_YOUR GOAL:_ Return exactly the lines below, starting with the one that has "The height and width of the screenshot is (1817, 2044)." and going on through the one that has "Task: Click the Loaded Game output pin".

Dataset entries

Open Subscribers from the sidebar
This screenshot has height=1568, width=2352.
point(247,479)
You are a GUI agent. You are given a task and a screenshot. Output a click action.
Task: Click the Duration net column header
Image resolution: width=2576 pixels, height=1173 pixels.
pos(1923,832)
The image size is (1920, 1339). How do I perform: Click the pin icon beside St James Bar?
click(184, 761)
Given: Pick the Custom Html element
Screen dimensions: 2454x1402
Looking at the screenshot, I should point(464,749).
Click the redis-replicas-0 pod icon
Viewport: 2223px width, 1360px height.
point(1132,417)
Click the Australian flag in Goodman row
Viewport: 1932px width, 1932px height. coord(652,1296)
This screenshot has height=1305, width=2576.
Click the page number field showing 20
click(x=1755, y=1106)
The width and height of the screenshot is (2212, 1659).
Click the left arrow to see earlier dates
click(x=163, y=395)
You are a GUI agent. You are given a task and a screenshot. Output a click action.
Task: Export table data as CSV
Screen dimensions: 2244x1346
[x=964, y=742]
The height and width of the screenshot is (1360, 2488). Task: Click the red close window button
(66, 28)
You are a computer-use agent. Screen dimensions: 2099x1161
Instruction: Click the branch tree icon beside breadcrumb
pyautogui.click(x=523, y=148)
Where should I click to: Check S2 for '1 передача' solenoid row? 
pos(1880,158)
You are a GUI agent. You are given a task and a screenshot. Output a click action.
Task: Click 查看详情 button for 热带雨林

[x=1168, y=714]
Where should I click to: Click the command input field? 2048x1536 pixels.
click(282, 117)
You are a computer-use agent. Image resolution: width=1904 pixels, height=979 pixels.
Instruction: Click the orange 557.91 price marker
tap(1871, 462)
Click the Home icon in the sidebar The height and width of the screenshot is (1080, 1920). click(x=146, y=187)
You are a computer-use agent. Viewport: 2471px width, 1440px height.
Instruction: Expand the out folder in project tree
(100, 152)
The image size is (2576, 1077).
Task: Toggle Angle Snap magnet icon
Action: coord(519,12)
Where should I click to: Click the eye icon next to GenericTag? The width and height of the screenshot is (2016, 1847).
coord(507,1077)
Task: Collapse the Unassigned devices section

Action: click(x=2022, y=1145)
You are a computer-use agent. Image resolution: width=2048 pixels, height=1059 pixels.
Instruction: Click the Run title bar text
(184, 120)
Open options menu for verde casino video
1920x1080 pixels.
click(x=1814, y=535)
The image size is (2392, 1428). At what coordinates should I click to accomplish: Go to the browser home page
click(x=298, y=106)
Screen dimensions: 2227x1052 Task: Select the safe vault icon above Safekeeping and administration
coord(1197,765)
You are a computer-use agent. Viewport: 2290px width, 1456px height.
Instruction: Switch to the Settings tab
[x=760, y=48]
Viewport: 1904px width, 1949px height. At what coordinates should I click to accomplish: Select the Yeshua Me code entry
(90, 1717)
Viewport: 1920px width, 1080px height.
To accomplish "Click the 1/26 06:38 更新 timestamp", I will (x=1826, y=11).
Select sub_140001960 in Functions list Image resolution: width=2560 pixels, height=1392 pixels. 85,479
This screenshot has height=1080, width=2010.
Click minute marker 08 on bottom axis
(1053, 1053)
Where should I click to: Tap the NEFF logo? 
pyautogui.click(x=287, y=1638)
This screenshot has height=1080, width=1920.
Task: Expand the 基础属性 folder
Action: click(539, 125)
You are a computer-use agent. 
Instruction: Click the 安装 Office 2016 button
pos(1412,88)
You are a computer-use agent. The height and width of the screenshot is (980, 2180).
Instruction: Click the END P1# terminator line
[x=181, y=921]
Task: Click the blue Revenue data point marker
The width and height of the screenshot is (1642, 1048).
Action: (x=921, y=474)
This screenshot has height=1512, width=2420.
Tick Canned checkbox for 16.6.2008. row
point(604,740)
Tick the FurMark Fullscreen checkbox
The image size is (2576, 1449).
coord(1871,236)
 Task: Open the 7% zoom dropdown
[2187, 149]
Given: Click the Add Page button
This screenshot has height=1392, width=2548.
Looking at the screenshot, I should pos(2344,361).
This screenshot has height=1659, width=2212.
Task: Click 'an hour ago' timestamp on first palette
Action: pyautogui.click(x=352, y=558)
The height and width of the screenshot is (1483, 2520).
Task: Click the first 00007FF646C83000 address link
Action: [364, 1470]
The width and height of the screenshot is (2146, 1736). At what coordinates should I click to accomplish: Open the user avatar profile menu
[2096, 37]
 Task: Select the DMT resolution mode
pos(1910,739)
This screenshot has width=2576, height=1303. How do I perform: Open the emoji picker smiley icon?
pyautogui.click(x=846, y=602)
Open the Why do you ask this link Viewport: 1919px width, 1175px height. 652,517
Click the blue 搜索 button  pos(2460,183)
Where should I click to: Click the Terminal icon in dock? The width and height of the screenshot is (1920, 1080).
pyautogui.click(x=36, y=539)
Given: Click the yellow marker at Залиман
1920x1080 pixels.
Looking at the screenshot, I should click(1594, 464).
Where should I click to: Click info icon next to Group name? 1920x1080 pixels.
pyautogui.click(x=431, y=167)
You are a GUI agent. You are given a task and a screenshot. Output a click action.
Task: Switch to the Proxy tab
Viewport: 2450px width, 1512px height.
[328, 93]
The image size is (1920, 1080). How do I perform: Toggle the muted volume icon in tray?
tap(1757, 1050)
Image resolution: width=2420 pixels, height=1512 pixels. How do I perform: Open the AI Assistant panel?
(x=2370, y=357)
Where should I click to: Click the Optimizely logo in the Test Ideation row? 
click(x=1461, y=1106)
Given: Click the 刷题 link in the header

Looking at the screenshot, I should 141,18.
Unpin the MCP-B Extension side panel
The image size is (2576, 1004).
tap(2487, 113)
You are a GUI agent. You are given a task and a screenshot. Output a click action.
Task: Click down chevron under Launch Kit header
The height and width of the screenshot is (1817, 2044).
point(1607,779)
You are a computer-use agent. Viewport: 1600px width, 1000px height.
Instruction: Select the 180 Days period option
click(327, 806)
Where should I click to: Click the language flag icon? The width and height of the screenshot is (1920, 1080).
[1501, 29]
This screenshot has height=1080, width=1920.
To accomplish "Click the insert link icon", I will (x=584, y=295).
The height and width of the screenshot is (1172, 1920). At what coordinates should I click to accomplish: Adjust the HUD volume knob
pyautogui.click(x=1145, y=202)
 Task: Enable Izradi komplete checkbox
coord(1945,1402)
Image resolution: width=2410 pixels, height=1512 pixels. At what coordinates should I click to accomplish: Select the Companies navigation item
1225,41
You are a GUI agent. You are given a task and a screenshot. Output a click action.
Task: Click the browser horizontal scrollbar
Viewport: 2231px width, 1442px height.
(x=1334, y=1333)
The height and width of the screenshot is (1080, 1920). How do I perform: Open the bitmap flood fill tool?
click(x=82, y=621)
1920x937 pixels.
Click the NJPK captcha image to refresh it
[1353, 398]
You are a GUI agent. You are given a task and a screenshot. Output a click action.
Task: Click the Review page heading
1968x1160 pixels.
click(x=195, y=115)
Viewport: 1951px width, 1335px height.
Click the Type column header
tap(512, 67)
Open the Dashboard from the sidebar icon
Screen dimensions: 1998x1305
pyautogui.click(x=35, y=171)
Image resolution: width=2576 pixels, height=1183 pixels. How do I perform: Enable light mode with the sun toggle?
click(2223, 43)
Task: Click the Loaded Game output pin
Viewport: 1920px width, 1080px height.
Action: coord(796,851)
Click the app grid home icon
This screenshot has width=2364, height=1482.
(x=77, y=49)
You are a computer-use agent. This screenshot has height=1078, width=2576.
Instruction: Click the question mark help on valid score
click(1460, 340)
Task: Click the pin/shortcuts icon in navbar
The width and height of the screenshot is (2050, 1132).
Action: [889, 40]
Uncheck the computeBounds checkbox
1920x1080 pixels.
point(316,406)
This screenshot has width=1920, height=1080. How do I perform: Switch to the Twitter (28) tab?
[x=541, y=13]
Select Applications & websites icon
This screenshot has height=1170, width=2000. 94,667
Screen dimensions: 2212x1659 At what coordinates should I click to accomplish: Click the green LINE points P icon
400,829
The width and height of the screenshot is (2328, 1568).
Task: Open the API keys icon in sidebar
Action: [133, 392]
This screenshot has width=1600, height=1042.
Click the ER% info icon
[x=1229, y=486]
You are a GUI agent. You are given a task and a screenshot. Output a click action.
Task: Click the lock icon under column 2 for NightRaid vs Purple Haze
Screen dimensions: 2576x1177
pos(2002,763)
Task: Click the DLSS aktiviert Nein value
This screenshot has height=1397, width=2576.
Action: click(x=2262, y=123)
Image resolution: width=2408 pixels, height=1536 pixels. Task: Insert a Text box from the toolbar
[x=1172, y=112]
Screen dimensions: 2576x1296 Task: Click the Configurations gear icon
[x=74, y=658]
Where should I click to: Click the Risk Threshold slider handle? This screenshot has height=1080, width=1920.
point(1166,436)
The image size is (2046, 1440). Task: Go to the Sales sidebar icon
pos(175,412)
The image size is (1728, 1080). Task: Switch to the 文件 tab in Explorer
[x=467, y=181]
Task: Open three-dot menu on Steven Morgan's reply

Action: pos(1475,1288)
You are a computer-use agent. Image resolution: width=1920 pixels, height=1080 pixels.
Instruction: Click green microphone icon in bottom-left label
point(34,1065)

_ANSWER SPACE:_
The height and width of the screenshot is (1817, 2044).
point(1607,779)
You are a computer-use agent. Viewport: 1600px width, 1000px height.
Instruction: Select the 180 Days period option
click(327, 806)
Where should I click to: Click the language flag icon? The width and height of the screenshot is (1920, 1080).
[1501, 29]
This screenshot has height=1080, width=1920.
To accomplish "Click the insert link icon", I will (x=584, y=295).
The height and width of the screenshot is (1172, 1920). At what coordinates should I click to accomplish: Adjust the HUD volume knob
pyautogui.click(x=1145, y=202)
 Task: Enable Izradi komplete checkbox
coord(1945,1402)
Image resolution: width=2410 pixels, height=1512 pixels. At what coordinates should I click to accomplish: Select the Companies navigation item
1225,41
You are a GUI agent. You are given a task and a screenshot. Output a click action.
Task: Click the browser horizontal scrollbar
Viewport: 2231px width, 1442px height.
(x=1334, y=1333)
The height and width of the screenshot is (1080, 1920). How do I perform: Open the bitmap flood fill tool?
click(x=82, y=621)
1920x937 pixels.
Click the NJPK captcha image to refresh it
[1353, 398]
You are a GUI agent. You are given a task and a screenshot. Output a click action.
Task: Click the Review page heading
1968x1160 pixels.
click(x=195, y=115)
Viewport: 1951px width, 1335px height.
Click the Type column header
tap(512, 67)
Open the Dashboard from the sidebar icon
Screen dimensions: 1998x1305
pyautogui.click(x=35, y=171)
Image resolution: width=2576 pixels, height=1183 pixels. How do I perform: Enable light mode with the sun toggle?
click(2223, 43)
Task: Click the Loaded Game output pin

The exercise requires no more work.